The courtyard outside had gone quiet, the sounds of the day's work replaced by distant voices, occasional laughter, the clang of a door somewhere. Northwatch settling into its evening rhythms.

No one came.

Verity closed Varresh's journal and sat back in the too-large chair, feet swinging slightly above the floor.

The warchief was busy. Obviously. He was a warchief. He had an entire clan to manage, border tensions to monitor, decisions to make that were considerably more important than receiving one human archivist.

She should stay here. Wait properly. Demonstrate the kind of patience that would make a good impression.

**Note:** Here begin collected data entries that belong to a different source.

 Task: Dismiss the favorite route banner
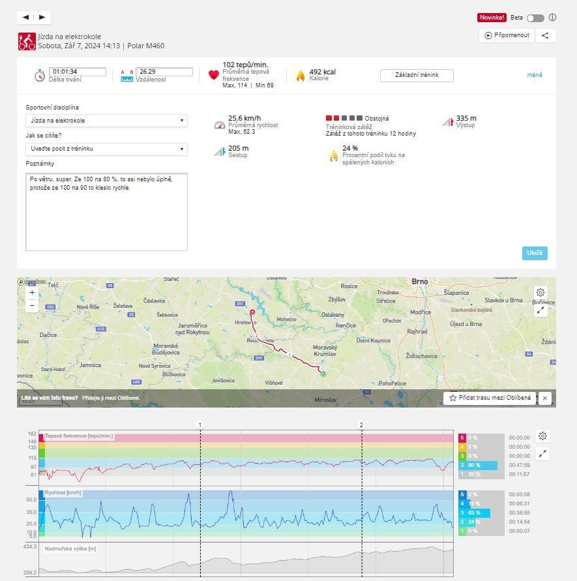(x=545, y=398)
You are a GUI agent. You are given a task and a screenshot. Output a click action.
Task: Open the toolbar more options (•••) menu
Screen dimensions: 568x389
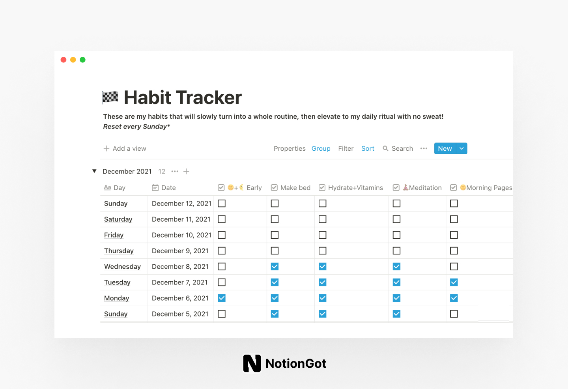click(424, 148)
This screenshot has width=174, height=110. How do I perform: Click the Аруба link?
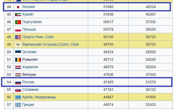coord(28,97)
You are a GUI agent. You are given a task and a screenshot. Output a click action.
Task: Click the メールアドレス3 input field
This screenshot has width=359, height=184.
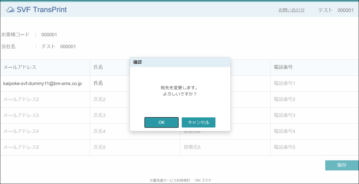coord(45,115)
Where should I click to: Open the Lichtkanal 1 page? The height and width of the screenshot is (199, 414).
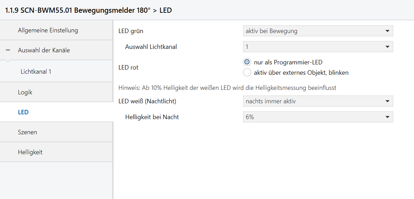(x=36, y=72)

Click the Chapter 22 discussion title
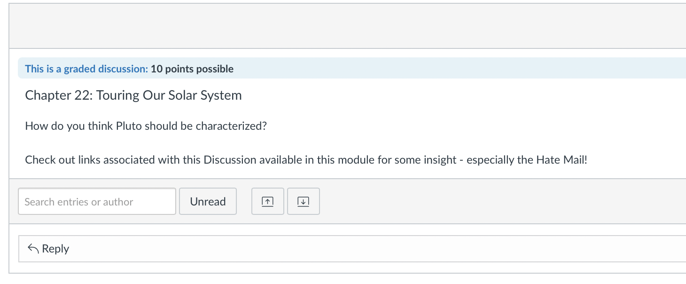coord(133,95)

Verity lasted another ten minutes.

Then she stood, took the candle, and went to find the stairs Grukash had mentioned.

The door at the back of the building was unlocked. It opened onto a narrow landing, and beyond it, stairs descended into darkness.

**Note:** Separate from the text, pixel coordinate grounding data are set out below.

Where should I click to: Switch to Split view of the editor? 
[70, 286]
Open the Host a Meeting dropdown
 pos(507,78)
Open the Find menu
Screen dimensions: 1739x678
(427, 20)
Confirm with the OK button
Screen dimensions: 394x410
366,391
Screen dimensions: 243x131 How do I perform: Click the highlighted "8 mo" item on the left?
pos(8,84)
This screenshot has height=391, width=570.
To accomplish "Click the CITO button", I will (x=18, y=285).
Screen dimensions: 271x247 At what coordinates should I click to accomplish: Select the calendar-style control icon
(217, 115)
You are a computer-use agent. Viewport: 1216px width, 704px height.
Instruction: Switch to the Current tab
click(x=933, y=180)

Verity held the candle higher. The flame flickered in a draft rising from below, carrying the unmistakable smell of old paper and stone. She caught her breath. She had spent her life around books. She knew that smell the way other people knew the smell of home.

The stairs were carved directly into the mountain, each step worn smooth in the center from generations of feet. Orc feet, considerably larger than hers. She picked her way down carefully, one hand trailing along the wall for balance, the candle casting jumping shadows ahead of her.

Twenty steps. Thirty. The temperature dropped steadily, the air growing sharp and dry. Good for preservation. Low humidity. Stable temperature. Whatever was down here had been stored properly, even if no one had been tending it.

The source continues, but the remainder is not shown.